Students and staff have worried that the city will try to close William Bryant High School since it landed on the state’s “persistently lowest achieving” list in December. Instead, the city is considering two other options dictated by the Obama administration’s school improvement grant program. The options would send millions of dollars to Bryant over the next several years in exchange for dramatic changes to the school’s staff.
At the meeting last night, audience members alternately supported the turnaround plans and pushed back against any proposed disruptions to their school.
Told that Bryant was eligible for up to $2 million over the next three years, they applauded. But when Queens high school Superintendent Juan Melendez mentioned the two improvement options that Bryant might undergo — both of which call for the principal’s removal — they told him to leave Bryant be.
“Don’t change the formula,” said State Assemblywoman Aravella Simotas, a Bryant alumna. “I am confident that this is a school on the rise.”
According to the city, Bryant had a graduation rate of nearly 60 percent last year. That was among the lowest in the city, but an improvement over the school’s graduation rate of 56 percent the year before. Teachers said that the latest figure excludes six students who graduated after summer school and are contesting the school’s “persistently lowest-achieving” designation.

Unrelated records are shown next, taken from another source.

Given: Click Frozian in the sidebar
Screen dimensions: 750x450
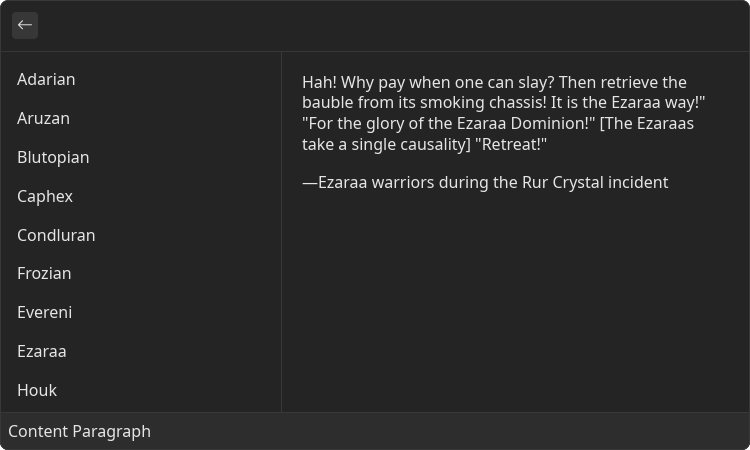Looking at the screenshot, I should (141, 274).
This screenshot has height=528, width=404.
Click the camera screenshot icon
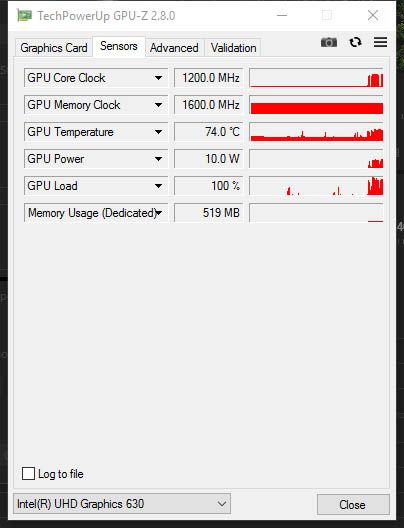point(329,42)
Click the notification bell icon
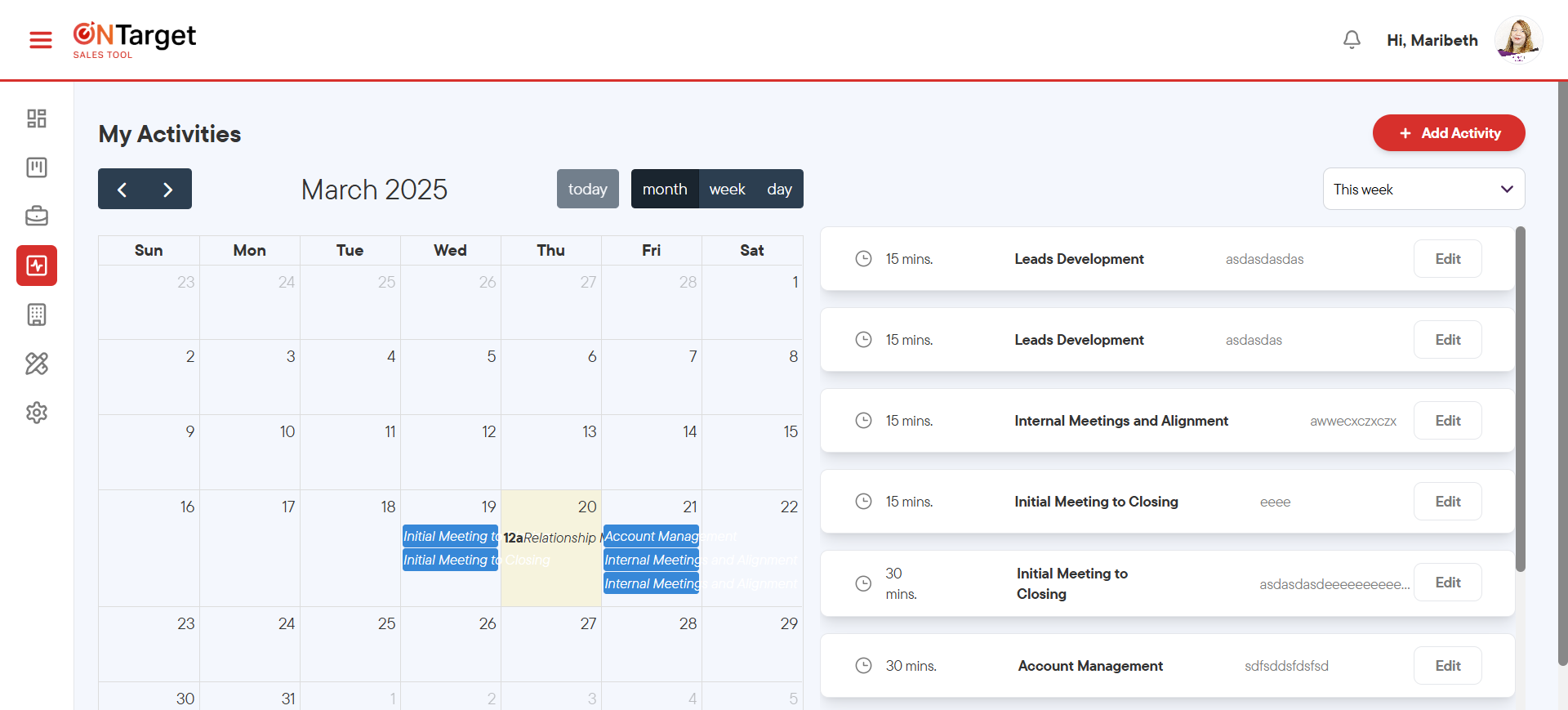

In a plea for the school to stay as it is, students and alumni said they planned to come back to Bryant to work as teachers. Current teachers said they planned to send their children there.
“My dream is to be a teacher and a coach at Bryant High School,” said Amdad Arshad, a 2009 graduate. “Don’t break down Bryant.”
Neither of the two options available to the city would break Bryant down in the way that some large schools are turned into smaller schools, but both of them would require dramatic changes.
The least invasive of these options, known as the “transformation” method, is already being used by eleven city schools. This model relies on removing a school’s principal, bringing in extra support services, and experimenting with longer school days and new teacher training.
In comparison, the “turnaround” model is like a root canal for a school. It calls for a school’s principal to be replaced and its teachers and administrators to reapply for their jobs. Only 50 percent of the staff can be rehired, but the students remain the same. In some respects, it is similar to the process the city currently uses to phase-out schools and open new ones in their stead, except that in the “turnaround” model, the school retains its name and does not change the type of students it admits.
City and union officials are still negotiating the rules around implementing the turnaround model and, thus far, have not made much progress toward an agreement.